■ REQUIREMENTS
Turn every non-blank line of the rows below into a numbered list, one line per item, in order.
▬▬▬▬▬▬▬▬▬▬
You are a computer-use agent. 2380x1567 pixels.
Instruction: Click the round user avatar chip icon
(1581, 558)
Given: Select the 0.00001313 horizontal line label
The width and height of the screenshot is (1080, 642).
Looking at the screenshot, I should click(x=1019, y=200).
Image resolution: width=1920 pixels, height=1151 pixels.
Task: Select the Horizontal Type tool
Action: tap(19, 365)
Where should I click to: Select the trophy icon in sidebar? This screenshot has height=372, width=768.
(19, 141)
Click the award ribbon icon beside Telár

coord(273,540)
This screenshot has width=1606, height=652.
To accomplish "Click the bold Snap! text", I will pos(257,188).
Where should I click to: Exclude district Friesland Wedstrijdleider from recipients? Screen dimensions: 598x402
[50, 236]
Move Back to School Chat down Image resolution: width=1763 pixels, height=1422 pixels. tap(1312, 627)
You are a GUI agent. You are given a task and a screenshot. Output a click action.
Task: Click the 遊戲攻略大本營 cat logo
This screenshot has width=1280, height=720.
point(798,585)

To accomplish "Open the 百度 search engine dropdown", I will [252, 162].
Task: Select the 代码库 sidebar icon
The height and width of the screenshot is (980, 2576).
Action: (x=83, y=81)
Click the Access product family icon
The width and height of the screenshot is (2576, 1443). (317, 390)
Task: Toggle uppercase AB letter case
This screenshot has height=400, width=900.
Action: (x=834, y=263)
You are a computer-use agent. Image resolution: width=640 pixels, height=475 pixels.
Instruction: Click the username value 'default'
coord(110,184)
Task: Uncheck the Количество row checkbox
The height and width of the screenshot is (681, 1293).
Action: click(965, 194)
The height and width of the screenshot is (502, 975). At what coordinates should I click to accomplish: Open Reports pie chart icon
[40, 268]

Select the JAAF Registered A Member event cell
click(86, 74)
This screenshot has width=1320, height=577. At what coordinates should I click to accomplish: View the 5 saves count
▬▬▬▬▬▬▬▬▬▬
■ ANSWER TO THE TASK
1. You are a computer-use agent. 2380x1567 pixels.
2. Instruction: Click the round user avatar chip icon
3. (1581, 558)
4. Given: Select the 0.00001313 horizontal line label
5. The width and height of the screenshot is (1080, 642).
6. Looking at the screenshot, I should click(x=1019, y=200).
7. Image resolution: width=1920 pixels, height=1151 pixels.
8. Task: Select the Horizontal Type tool
9. Action: tap(19, 365)
10. Where should I click to: Select the trophy icon in sidebar? This screenshot has height=372, width=768.
11. (19, 141)
12. Click the award ribbon icon beside Telár
13. coord(273,540)
14. This screenshot has width=1606, height=652.
15. To accomplish "Click the bold Snap! text", I will pos(257,188).
16. Where should I click to: Exclude district Friesland Wedstrijdleider from recipients? Screen dimensions: 598x402
17. [50, 236]
18. Move Back to School Chat down Image resolution: width=1763 pixels, height=1422 pixels. tap(1312, 627)
19. You are a GUI agent. You are given a task and a screenshot. Output a click action.
20. Task: Click the 遊戲攻略大本營 cat logo
21. This screenshot has width=1280, height=720.
22. point(798,585)
23. To accomplish "Open the 百度 search engine dropdown", I will [252, 162].
24. Task: Select the 代码库 sidebar icon
25. The height and width of the screenshot is (980, 2576).
26. Action: (x=83, y=81)
27. Click the Access product family icon
28. The width and height of the screenshot is (2576, 1443). (317, 390)
29. Task: Toggle uppercase AB letter case
30. This screenshot has height=400, width=900.
31. Action: (x=834, y=263)
32. You are a computer-use agent. Image resolution: width=640 pixels, height=475 pixels.
33. Instruction: Click the username value 'default'
34. coord(110,184)
35. Task: Uncheck the Количество row checkbox
36. The height and width of the screenshot is (681, 1293).
37. Action: click(965, 194)
38. The height and width of the screenshot is (502, 975). At what coordinates should I click to accomplish: Open Reports pie chart icon
39. [40, 268]
40. Select the JAAF Registered A Member event cell
41. click(86, 74)
42. This screenshot has width=1320, height=577. At what coordinates should I click to accomplish: View the 5 saves count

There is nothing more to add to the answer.